00:33:10.000 The United States recognizes only two genders.
00:33:12.000 It would be pretty crazy for someone to come in and go, here's an executive order that says there are way more than two genders.
00:33:19.000 Yeah.
00:33:19.000 Here's an executive order that actually we don't have an official language.
00:33:22.000 That's what someone would have to do.
00:33:24.000 Yeah, it would look insane.
00:33:26.000 Yeah.
00:33:26.000 Yeah.
00:33:27.000 Someone had to come in and change the name of a Gulf of America back to Gulf of Mexico.
00:33:31.000 Right.
00:33:31.000 And that would be.
00:33:32.000 An American president would have to do that.
00:33:34.000 Right.
00:33:34.000 What an insane, like it, everyone on the left thought it was insane to switch it to America.
00:33:39.000 But at least you can say, if you're on the left, you can say, well, well, I get it is for his country, I guess.

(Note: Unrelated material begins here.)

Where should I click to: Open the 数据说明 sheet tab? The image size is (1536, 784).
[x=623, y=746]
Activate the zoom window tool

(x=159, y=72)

00:33:45.000 Yeah, exactly.
00:33:46.000 Yeah.
00:33:47.000 But going in and going like, I'm going to change it to a different country.
00:33:49.000 I'm going to change it back to Mexico.
00:33:50.000 You guys can call whatever the hell is that?
00:33:51.000 That's insane.
00:33:52.000 You can't even justify it.
00:33:52.000 Our Gulf.
00:33:53.000 We have more territory on the Gulf anyway.
00:33:55.000 Yeah.
00:33:56.000 Some of these things are just, you can't justify changing it back with another executive order.
00:34:01.000 Or you can't justify it without people just flat out understanding now that we're anti-American.
00:34:06.000 Yeah, yeah.
00:34:06.000 It's like, oh, yeah, no official language.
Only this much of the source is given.